Make up your mind on hybrid, it’s time to lead

It seems that many organizations are stuck in a strange limbo around hybrid working. They want people to be back in the office for 2-3 days a week but seem content to accept that they will come in when they feel like it. We risk missing the opportunity to make hybrid working a “best of both” pattern of working and letting it degrade into a mess where proximity bias and differential attention makes historic inequalities worse and undermine productivity – it’s time to step up and lead

Regular readers will know I am a strong advocate of remote working, I’ve worked from home for 30 years myself and built an organization with a strong, innovative corporate culture and good relationships on a remote first basis. To make remote first work for your organization you do need to build some new skills and capabilities, but I know that works.

I am also a hybrid optimist, for those organizations that think they need some time in the office to maintain relationships, build culture, and get things done, then hybrid seemed to offer the option of some remote working to enable flexibility and choice and some time in the office to assuage these fears.

I expected that hybrid would become a transitional form, helping many organizations wean themselves off the need for face-to-face contact and replace it with robust processes and capabilities for working remotely.

Instead, many organizations have announced a policy, but not put any real discipline behind implementing it. Some people are coming into the office, others are not, it varies widely by department and location, which leads to dissatisfaction from those expected to come into the office.

People who do come into the office often find it has little value if the people they need to collaborate with are not there on that day, they spend a significant proportion of their time joining virtual meetings. Senior leaders are more likely to come into the office, raising the risk of proximity bias where they overvalue the potential and contribution of the people they see more regularly.

At the same time, few organizations have built the capability to lead or collaborate in a hybrid world effectively, or to run hybrid meetings where some people are in the room and others are joining virtually. As a result, the experience of leadership, collaboration and meetings is often poor.

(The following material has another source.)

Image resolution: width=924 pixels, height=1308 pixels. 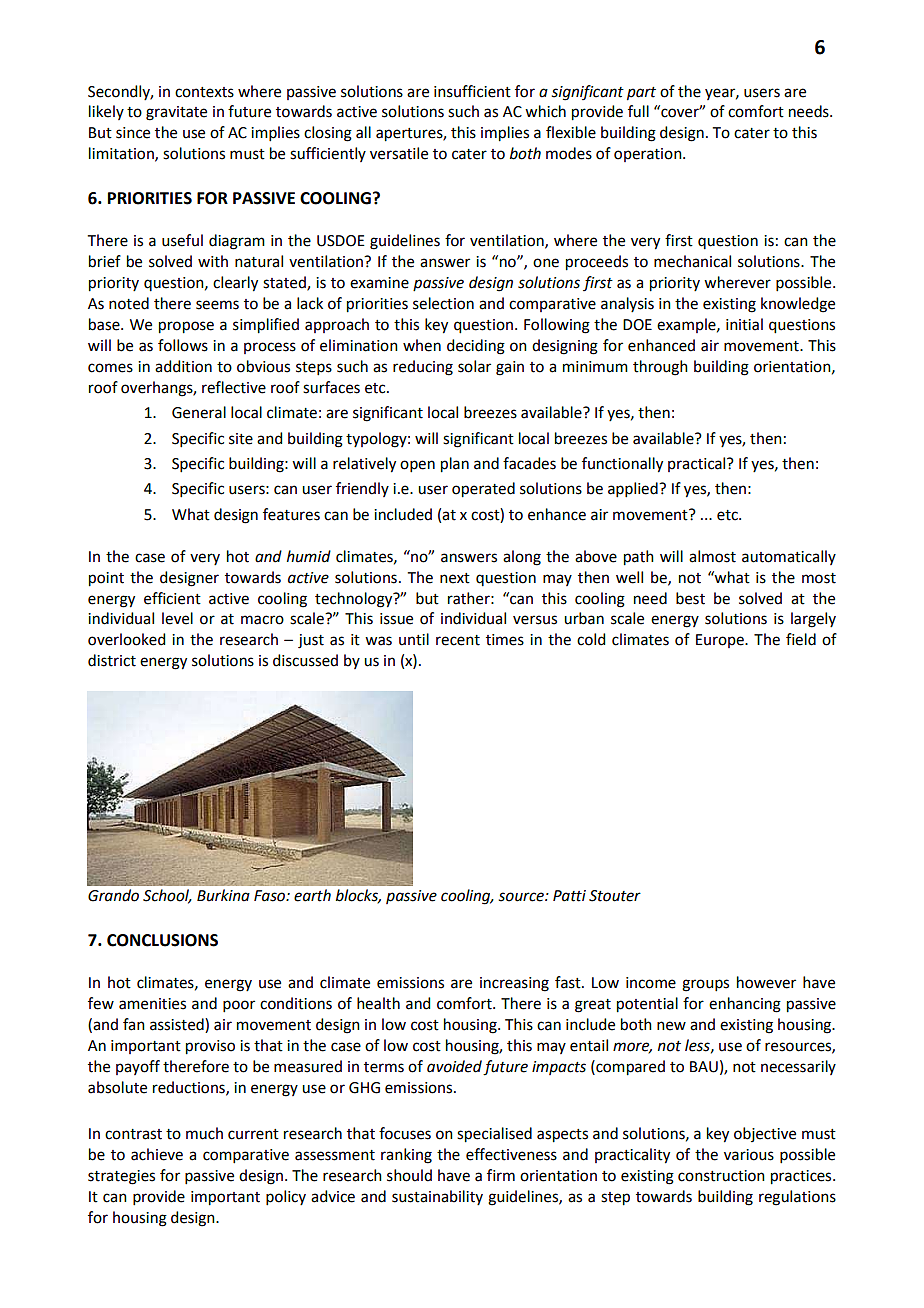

A smaller number of organizations have taken a more rigid approach, insisting that people come into the office and that it’s going to be (for example) Tuesday, Wednesday, and Thursday every week. Whilst we all like to have choice, we have observed that, in these organizations, things have settled down much more quickly and the experience when they are in the office is usually better..

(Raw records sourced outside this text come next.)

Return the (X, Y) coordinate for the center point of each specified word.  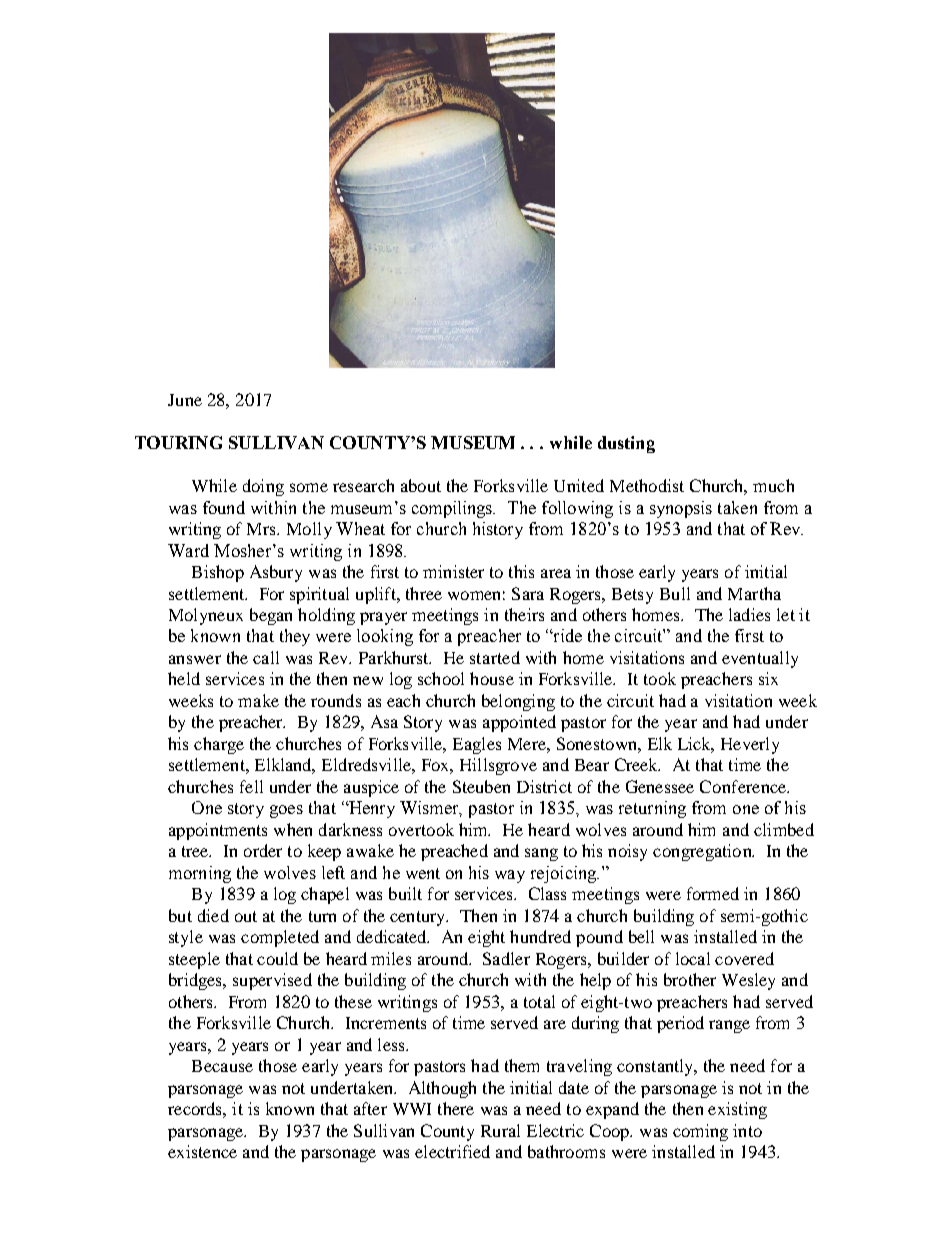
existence (202, 1151)
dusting (626, 444)
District (544, 786)
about (421, 485)
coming (700, 1132)
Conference (744, 786)
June (185, 400)
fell (251, 786)
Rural (500, 1130)
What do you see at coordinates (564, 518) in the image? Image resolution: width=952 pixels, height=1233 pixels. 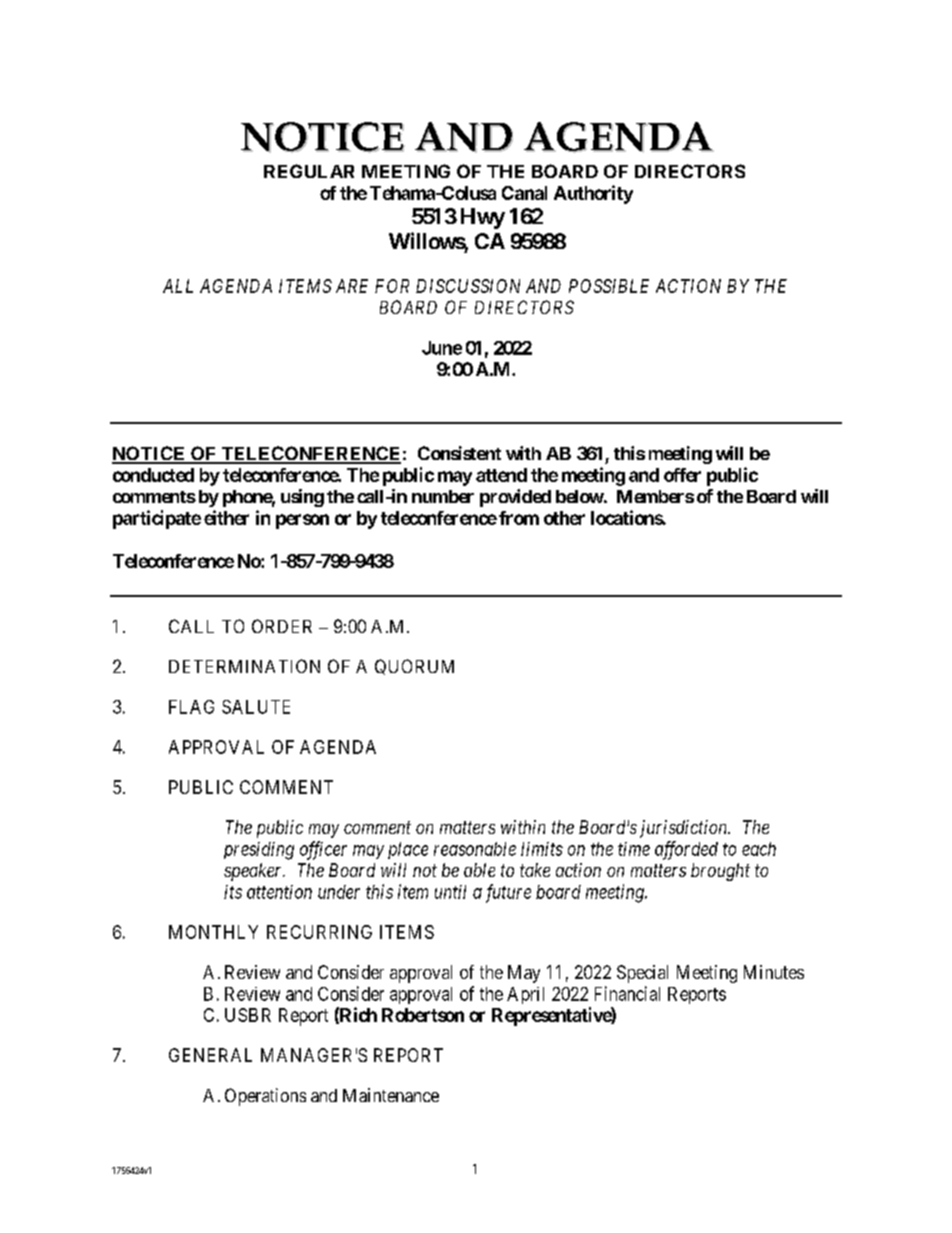 I see `other` at bounding box center [564, 518].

If we continue with a laissez fair approach, we run the risk of hybrid becoming the worst of both worlds with ineffective time in the office because not enough people are there, and less effective remote working because some people are in the office with more visibility and access to senior leaders.

We have worked with several senior leadership groups to help them clarify their policies and approach and to think through how they will create and sustain an effective culture, overcome proximity bias and implement hybrid working effectively. We also work with managers to give them tools to structure a conversation with their teams about creating a sustainable pattern of work.

If we don’t focus on implementing the hybrid pattern we want, then the conversation about hybrid will meander on, people will get increasingly embedded in working from home,  and people who resist any remote working will find grounds for saying it doesn’t work and insisting on getting everyone back into the office full time. it would be a shame to lose this impetus towards flexible working.

We think it’s time now to show some leadership, communicate what you want and take steps to make sure it’s implemented, then focus on the capabilities you need to make it work.